DESC:FIELD OF THE INVENTION
The present invention relates to a contact locking mechanism with variable toggling point and a method of locking moving contacts.

BACKGROUND OF THE INVENTION
A circuit breaker is a mechanical switching device, capable of making, carrying and breaking currents under normal circuit conditions and also making, carrying for a specified time and breaking currents under specified abnormal circuit conditions such as those of short circuit (Short circuit is an accidental or intentional connection, by a relatively low resistance or impedance, of two or more points in a circuit which are normally at different voltages)
The main function of any electrical switching apparatus is to carry the rated current. Therefore the current carrying capacity of any circuit breaker is so important that if the unit fails to carry the rated current it will cause damage to itself as well as to the electrical equipment to which it is protecting.
Circuit breakers have three positions corresponding to the status of the separable contacts. For example, these positions would include an ON position, in which the separable contacts are closed, an OFF position in which the contacts are open and Trip position in which the contacts are tripped open.
These circuit breakers / switching devices are usually installed in an enclosure so as to have all the control and distribution network laid in form of metallic sheets and or cable wires inside and all operating means from outside so as to prevent access to high voltage and thus a potential hazard.
When a circuit breaker is in ON condition and a short circuit fault condition arises, high amount of fault current flows through the circuit and in response to this the circuit breaker tries to move the separable contacts to open position after sensing the fault condition through short circuit sensing mechanism (such as magnetic arrangement). The time taken from a fault condition initiation and the fault current being interrupted by circuit breaker determines the let through energy / arc energy passed by the circuit breaker to the downstream equipments. A circuit breaker is said to be more efficient when the let through energy is minimal.
Let through energy of circuit breaker depends on many parameters, one among them being the time for opening of the contacts from closed condition. The short circuit sensing mechanism of circuit breaker involves mechanical elements in between and thus takes a definite time before giving a trip open signal to the contacts thus increasing the let through energy.
Short circuit conditions involves high amount of fault current levels which induces high repulsive forces between suitably arranged current carrying contacts. Thus if the contacts can be locked in the repelled open position, the let through energy can be reduced substantially. This improves life of the equipments and systems connected downstream and greatly reduce the hazardous conditions which can damage the downstream equipments.
Thus many of the circuit breakers use such locking systems for contact locking under short circuit conditions. Further, efficiency of a contact locking system is measured by the velocity it can induce to the contacts once they have repelled open. It is also important to have the desired contact force in the ON condition, i.e. when the separable contacts are in closed condition.
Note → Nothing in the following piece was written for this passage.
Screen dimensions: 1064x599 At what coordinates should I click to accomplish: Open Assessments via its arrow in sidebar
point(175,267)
In traditional / present circuit breakers additional moving components having complex cam profile is used to achieve contact locking. This reduces the efficiency of the locking mechanism as there is some amount of energy lost in overcoming friction. Friction also gets added to the amount of heat generated at the surfaces in contact. It also increases wear and tear of the parts, thereby reducing the overall life of the system. Also, there will be variation in the contact force over a period of time due to such wear and tear.
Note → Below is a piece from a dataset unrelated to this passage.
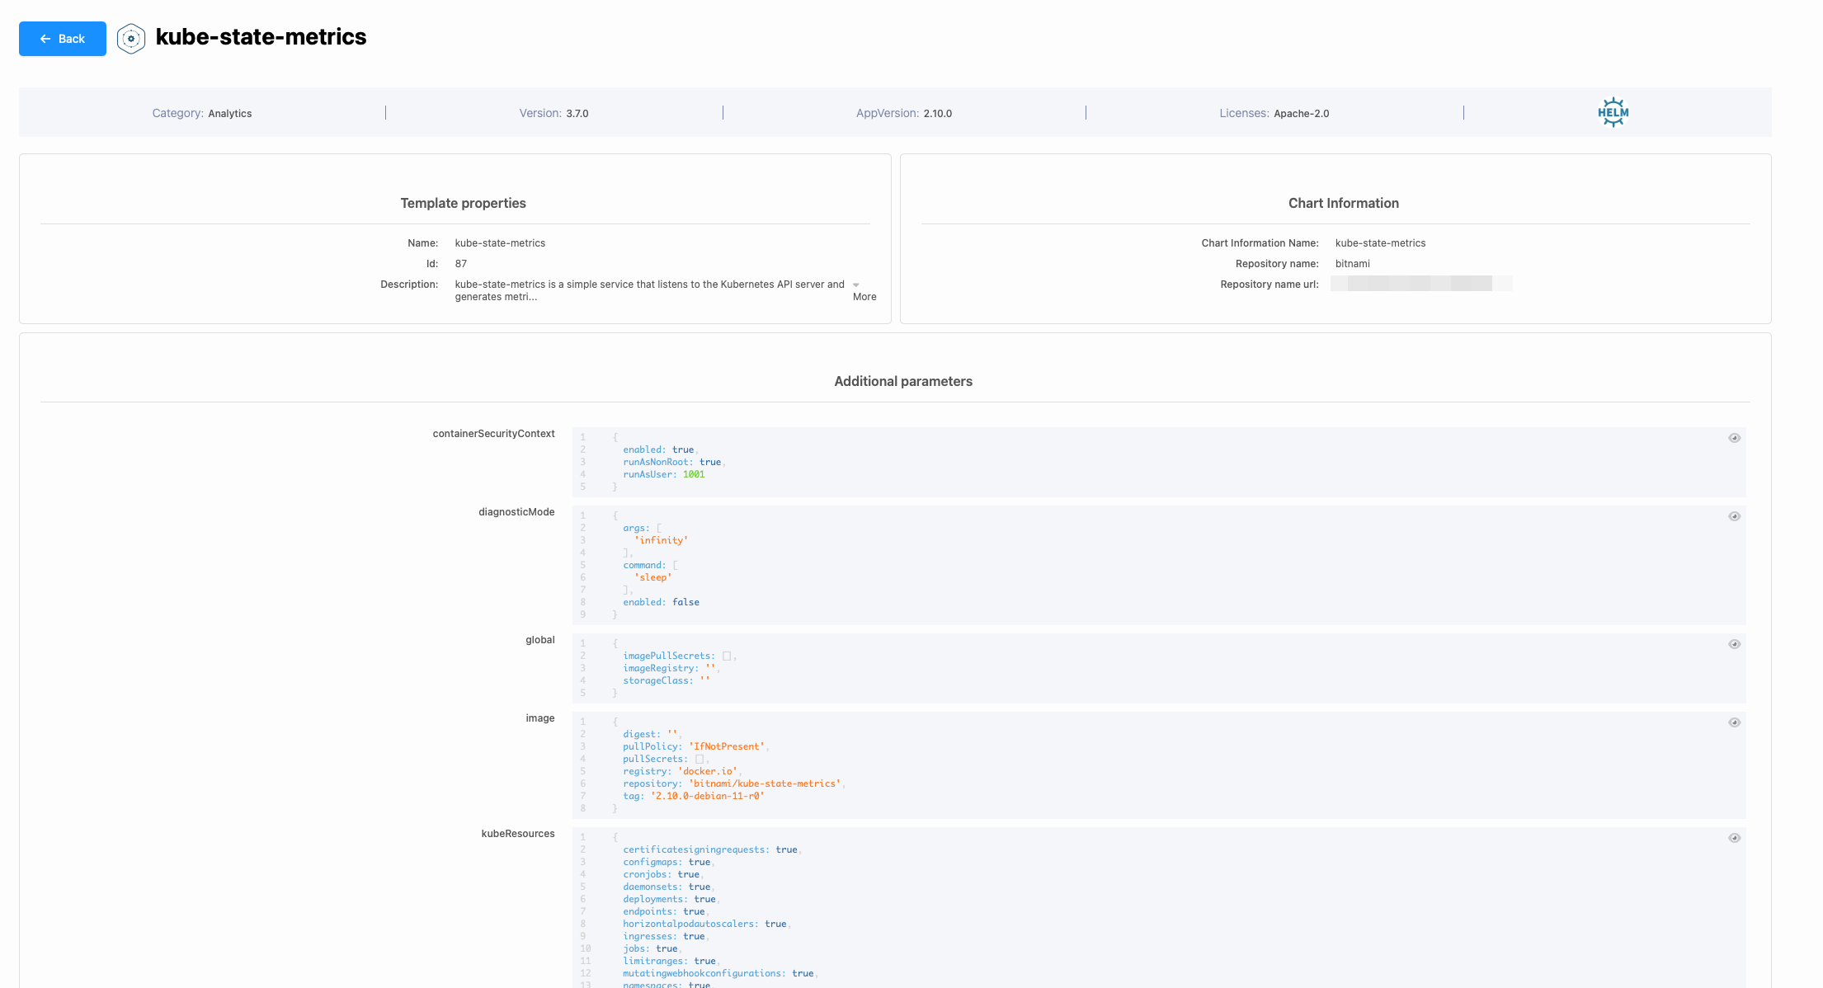Click the kube-state-metrics hexagon app icon
Image resolution: width=1823 pixels, height=988 pixels.
pyautogui.click(x=131, y=39)
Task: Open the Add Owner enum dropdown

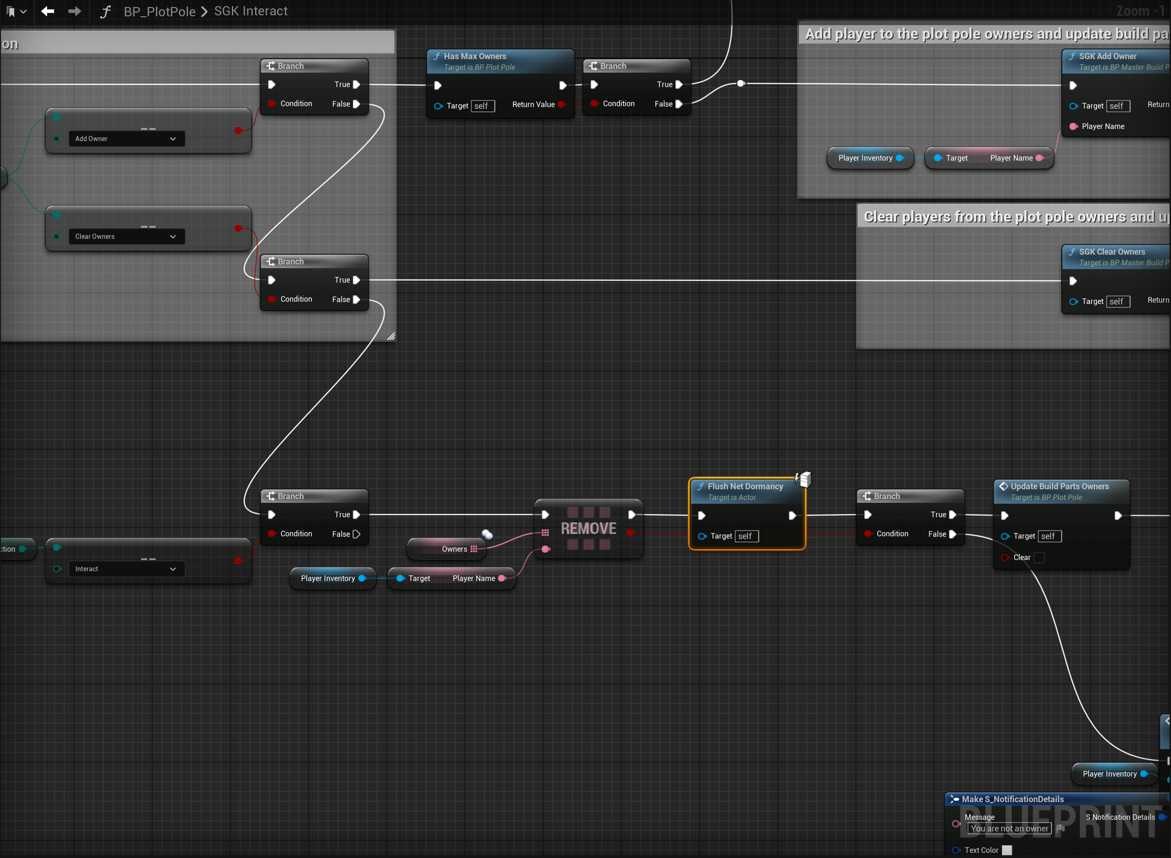Action: coord(126,139)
It is also desirable to make the contacts move faster once it crosses the toggling position resulting in faster cut-off of fault current increasing the current limiting capability of the circuit breaker. It is also very important to achieve optimum contact force in the ON condition to keep the potential drop at the contact buttons to the minimum. However, in present cases shown above the contacts do not move after toggling due friction between sliding component and drive shaft
These and other limitations and needs of the conventional mechanisms necessitate an improved contact locking mechanism. Such a locking mechanism has been disclosed herein which overcomes the limitations over and above the improvements and flexibility provided additionally.
The present invention relates to contact locking mechanism with optimum components with an inbuilt feature to flip–flop without having any component with complex cam profile for flip-flop. This invention enhances the velocity of contact system during toggling during fault clearance by circuit breaker while reducing let through energy. Hence the life of circuit breaker against short circuit fault clearance is improved.
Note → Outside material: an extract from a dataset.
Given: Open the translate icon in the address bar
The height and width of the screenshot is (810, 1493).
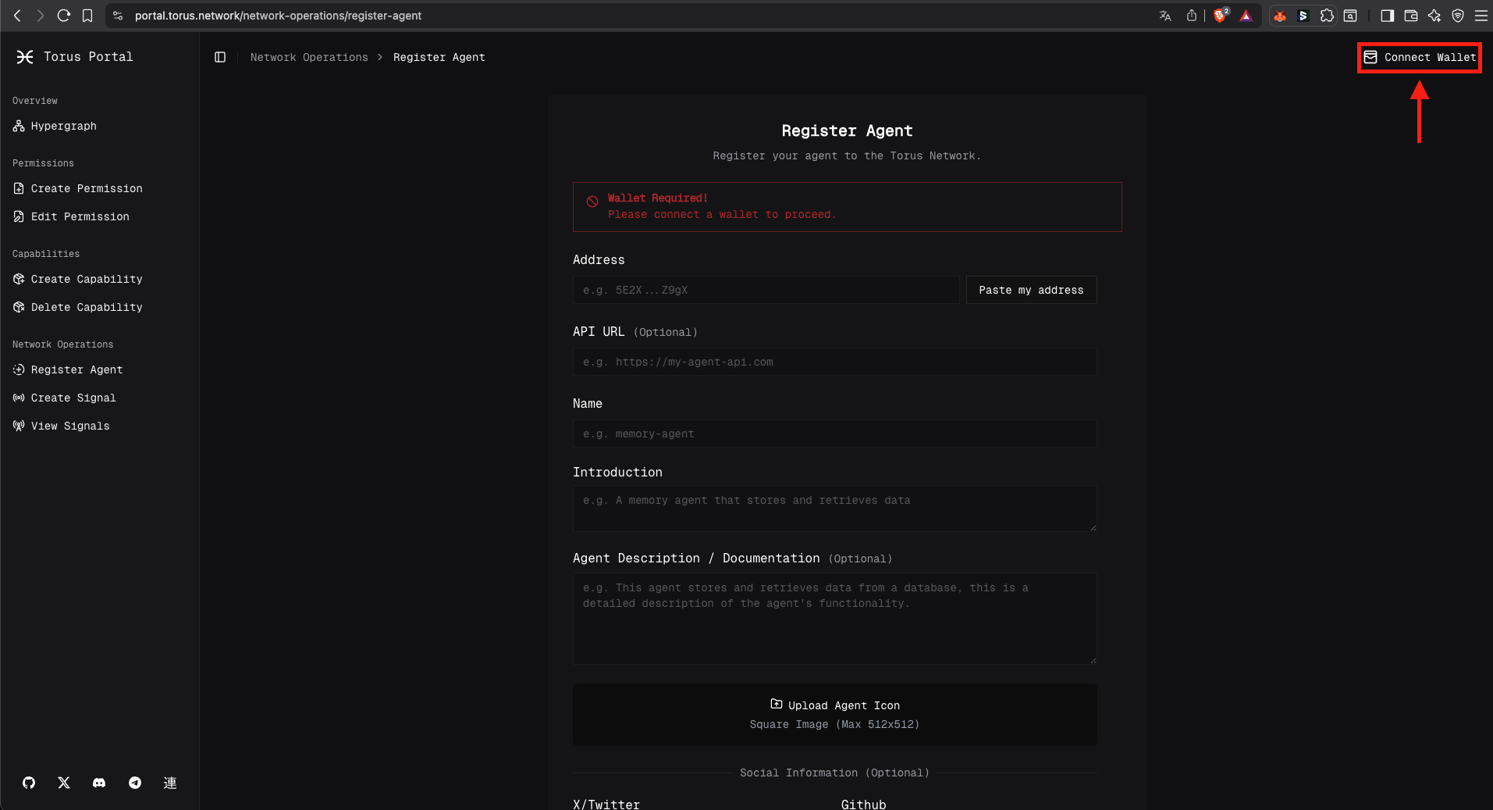Looking at the screenshot, I should 1164,15.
Following are the features and benefits of the invention:
1. Main objective/benefit of the present invention is the component with simple cam profile to reduce friction for movement
2. Another benefit is the higher velocity of moving contact even while toggling resulting in faster cut-off of fault current increasing the current limiting capability of the circuit breaker.
3. Consistency in the contact force throughout the life of the system
Here are some Patents on mechanism which also talks about Contact Locking. All the locking mechanisms shown here are of only single point moving type.
US 5633483 US 5874699 US 7217895 US 5844455 US 4539538
However, the mechanisms described in the aforesaid patents are different from the mechanism of the present invention.

OBJECTS OF THE INVENTION
One object of the invention is to overcome the disadvantages/drawbacks of the prior art.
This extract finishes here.